Note that this solution uses factorial notation, as in \(4 \times 3 \times 2 \times 1 = 4!\). In general, if \(n\) is a positive integer, then \(n! = n \times (n-1) \times (n-2) \times \cdots \times 3 \times 2 \times 1\). We now proceed with two different approaches to solving the problem.
Solution 1
In this solution we determine the number of possible numbers that Clare could have written down directly. Thus, Clare’s number is of the form \(abcdefg\) where \(a \ne 1\) and \(b \ne 2\). We consider the following two cases:
Case 1: \(a=2\)
In this case, there are \(6\) choices for the digit \(b\), \(5\) choices for the digit \(c\), \(4\) choices for the digit \(d\), \(3\) choices for the digit \(e\), \(2\) choices for the digit \(f\), and \(1\) choice for the digit \(g\). Thus, there are \(6 \times 5 \times 4 \times 3 \times 2 \times 1 = 6!\) possibilities when \(a=2\).
Case 2: \(a \ne 2\)
In this case, there are \(5\) choices for the digit \(a\) (since we also have \(a \ne 1\)).

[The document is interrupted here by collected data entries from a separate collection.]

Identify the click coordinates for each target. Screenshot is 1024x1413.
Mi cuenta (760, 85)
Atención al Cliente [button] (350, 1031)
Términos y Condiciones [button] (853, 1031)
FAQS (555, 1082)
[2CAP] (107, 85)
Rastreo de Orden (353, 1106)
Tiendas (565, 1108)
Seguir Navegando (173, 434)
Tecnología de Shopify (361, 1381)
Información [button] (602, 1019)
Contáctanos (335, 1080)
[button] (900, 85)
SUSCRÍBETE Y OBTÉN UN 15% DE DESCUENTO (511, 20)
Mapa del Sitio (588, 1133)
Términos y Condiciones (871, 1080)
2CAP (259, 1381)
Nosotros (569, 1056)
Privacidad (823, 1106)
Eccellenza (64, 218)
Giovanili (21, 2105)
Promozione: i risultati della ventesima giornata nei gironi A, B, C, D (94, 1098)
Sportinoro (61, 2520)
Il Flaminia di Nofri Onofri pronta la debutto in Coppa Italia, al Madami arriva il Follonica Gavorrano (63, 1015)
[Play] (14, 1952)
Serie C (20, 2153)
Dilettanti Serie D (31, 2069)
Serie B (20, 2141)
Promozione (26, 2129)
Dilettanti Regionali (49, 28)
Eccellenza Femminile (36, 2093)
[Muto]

Once digit \(a\) is chosen, there are \(5\) choices for the digit \(b\) (since we have \(b \ne 2\) and \(b\ne a\)), \(5\) choices for the digit \(c\), \(4\) choices for the digit \(d\), \(3\) choices for the digit \(e\), \(2\) choices for the digit \(f\), and \(1\) choice for the digit \(g\). Thus, there are \(5 \times 5 \times 5 \times 4 \times 3 \times 2 \times 1 = 25 \times 5!\) possibilities when \(a \ne 2\).
Thus, the total number of possible numbers Claire could have written down is \(6! + 25 \times 5! = 3720\). Since only one of these is Matej’s favourite number, the probability that the number Clare wrote was Matej’s favourite number is \(\frac{1}{3720}\).
Solution 2
In this solution we determine the number of possible numbers that Clare could have written down indirectly.

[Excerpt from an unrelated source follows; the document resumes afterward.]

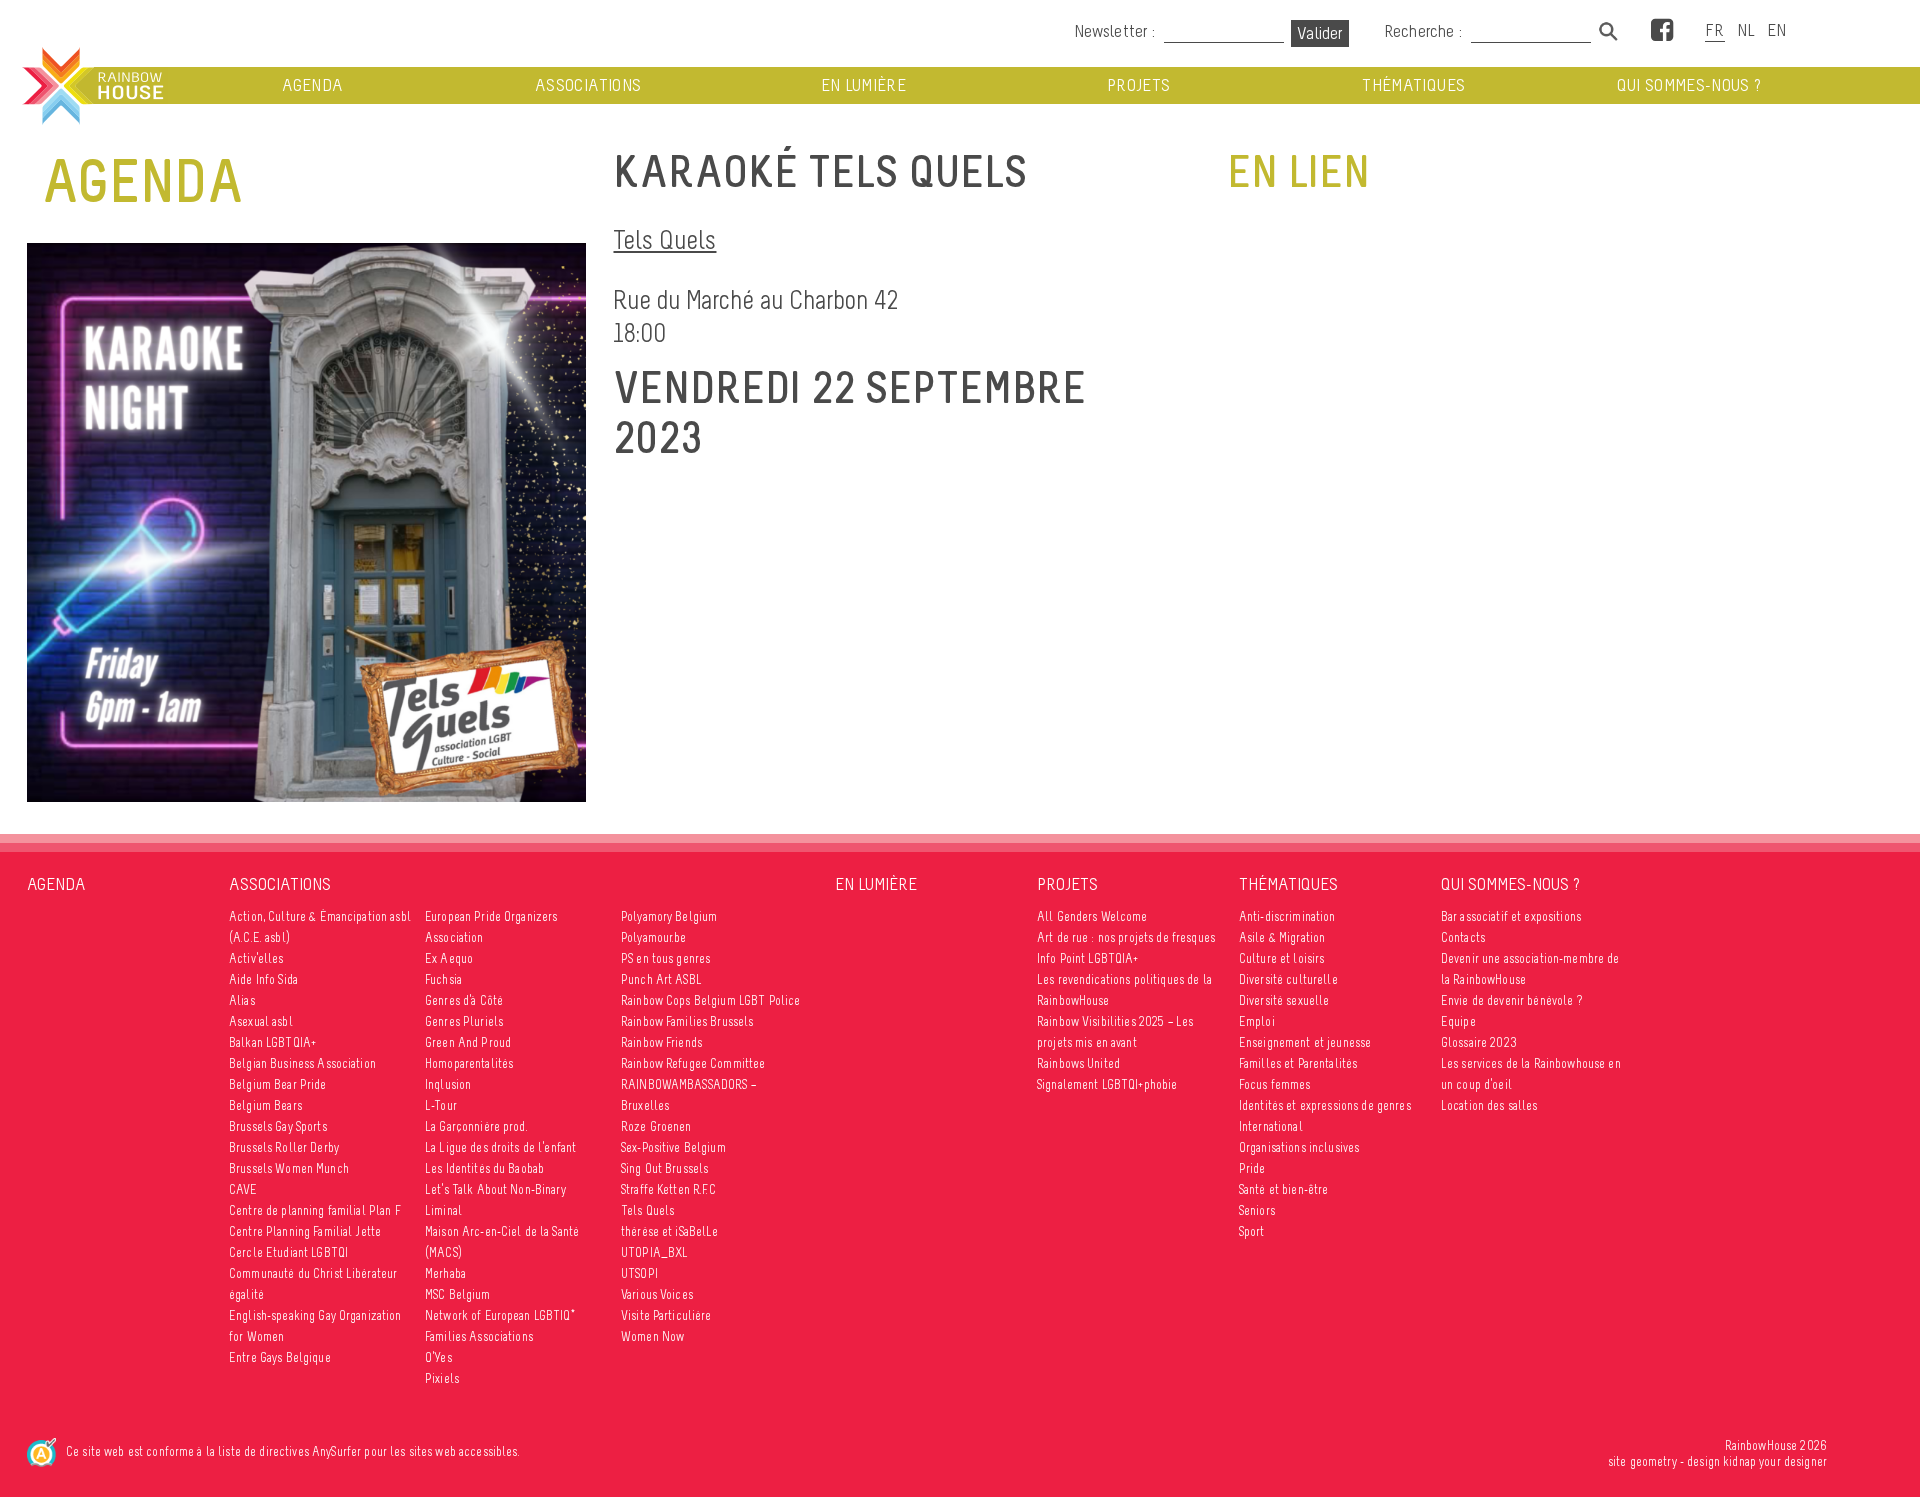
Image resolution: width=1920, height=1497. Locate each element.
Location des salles (1489, 1105)
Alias (242, 1000)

First, we determine the total number of numbers of the form \(abcdefg\) where \(a\), \(b\), \(c\), \(d\), \(e\), \(f\), and \(g\) are different digits from \(1\) through \(7\). There are \(7\) choices for the digit \(a\), \(6\) choices for the digit \(b\), \(5\) choices for the digit \(c\), \(4\) choices for the digit \(d\), \(3\) choices for the digit \(e\), \(2\) choices for the digit \(f\), and \(1\) choice for the digit \(g\). Thus, there are \(7 \times 6 \times 5 \times 4 \times 3 \times 2 \times 1 = 7!\) possibilities.
Next, we determine the number of possible seven-digit numbers of the form \(abcdefg\) where \(a = 1\) and/or \(b = 2\). We consider the following two cases:
Case 1: \(a=1\)
In this case, there are \(6\) choices for the digit \(b\), \(5\) choices for the digit \(c\), \(4\) choices for the digit \(d\), \(3\) choices for the digit \(e\), \(2\) choices for the digit \(f\), and \(1\) choice for the digit \(g\). Thus, there are \(6 \times 5 \times 4 \times 3 \times 2 \times 1 = 6!\) possibilities when \(a=1\).
Case 2: \(a \ne 1\) and \(b=2\)
In this case, there are \(5\) choices for the digit \(a\), \(5\) choices for the digit \(c\), \(4\) choices for the digit \(d\), \(3\) choices for the digit \(e\), \(2\) choices for the digit \(f\), and \(1\) choice for the digit \(g\). Thus, there are \(5 \times 5 \times 4 \times 3 \times 2 \times 1 = 5 \times 5!\) possibilities when \(a \ne 1\) and \(b=2\).
Thus, the total number of possible numbers Claire could have written down is \(7! - 6! - 5 \times 5! = 3720\). Since only one of these is Matej’s favourite number, the probability that the number Clare wrote was Matej’s favourite number is \(\frac{1}{3720}\).